Trans Mountain Pipeline, the only pipeline that connects crude oil production areas in Alberta to Canada’s West Coast and the U.S. Pacific Northwest, has started to resume operations after a three-week shutdown. The pipeline closure — the longest in TMP’s 68-year history — began November 14 after major flooding exposed portions of the 300-Mb/d conduit, which also carries some refined products. Fortunately, Trans Mountain did not suffer any severe damage, breaks, or spills, and its operators were able to initiate a phased restart on December 5 at reduced pressures. Full service is expected to be restored soon. So what happens when a primary source of crude oil to five refineries — four in Washington state and one in British Columbia — is removed from service with little notice? In today’s RBN blog, we discuss the impacts.

From the article: 

The four Washington state refineries north of Seattle import from TMP in roughly equal amounts, averaging close to 50 Mb/d each over the first nine months of 2021. 
As we said earlier, crude exports from TMP to the Pacific Northwest have averaged 206 Mb/d through 2021 to date, which means that TMP was providing about one-third of all the crude into these refineries when compared to their combined refining capacity (206 Mb/d of imports divided by 619 Mb/d of capacity). The small differences are likely due to timing and reporting differences. 

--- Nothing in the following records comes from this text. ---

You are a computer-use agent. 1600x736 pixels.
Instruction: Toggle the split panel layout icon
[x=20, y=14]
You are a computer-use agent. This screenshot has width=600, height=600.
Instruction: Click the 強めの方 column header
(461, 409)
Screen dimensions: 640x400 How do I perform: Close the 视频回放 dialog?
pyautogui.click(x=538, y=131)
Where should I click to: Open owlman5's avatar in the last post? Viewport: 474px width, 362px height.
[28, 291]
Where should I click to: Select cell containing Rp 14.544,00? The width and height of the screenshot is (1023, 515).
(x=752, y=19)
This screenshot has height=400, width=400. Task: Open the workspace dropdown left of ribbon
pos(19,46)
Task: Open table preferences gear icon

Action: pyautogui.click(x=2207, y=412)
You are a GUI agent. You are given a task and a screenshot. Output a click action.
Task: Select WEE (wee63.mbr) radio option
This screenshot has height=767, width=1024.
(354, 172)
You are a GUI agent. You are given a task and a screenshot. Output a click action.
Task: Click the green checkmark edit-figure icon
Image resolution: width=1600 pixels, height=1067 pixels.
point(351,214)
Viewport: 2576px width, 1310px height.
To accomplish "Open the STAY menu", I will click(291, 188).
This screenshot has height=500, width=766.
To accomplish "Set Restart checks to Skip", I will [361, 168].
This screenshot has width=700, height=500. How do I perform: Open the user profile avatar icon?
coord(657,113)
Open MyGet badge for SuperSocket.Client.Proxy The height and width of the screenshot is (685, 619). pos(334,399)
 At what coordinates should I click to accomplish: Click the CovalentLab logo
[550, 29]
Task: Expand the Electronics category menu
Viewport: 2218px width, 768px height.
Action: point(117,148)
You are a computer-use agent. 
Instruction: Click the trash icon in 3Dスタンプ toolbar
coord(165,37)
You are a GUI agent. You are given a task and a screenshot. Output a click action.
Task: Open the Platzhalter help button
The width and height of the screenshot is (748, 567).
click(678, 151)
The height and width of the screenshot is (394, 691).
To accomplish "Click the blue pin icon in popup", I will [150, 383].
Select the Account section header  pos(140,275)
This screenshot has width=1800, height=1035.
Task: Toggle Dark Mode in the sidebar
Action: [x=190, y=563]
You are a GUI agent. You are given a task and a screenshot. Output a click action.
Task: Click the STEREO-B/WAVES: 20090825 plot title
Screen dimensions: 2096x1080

However, these refineries also have more flexible access via dockside terminals to receive waterborne crude, as well as the ability to rail in crude oil, mostly Bakken crude, from other parts of the U.S. and Canada (except for HollyFrontier’s Puget Sound refinery, which does not have rail access). Based on crude railing data for the third quarter of this year from the Washington Department of Ecology (WDOE), crude from the Bakken averaged 90 Mb/d and from Alberta averaged 31 Mb/d. Of that railed amount, EIA data indicates 14 Mb/d went to the US Oil & Refining center in Tacoma, leaving 76 Mb/d for the state’s four other refineries.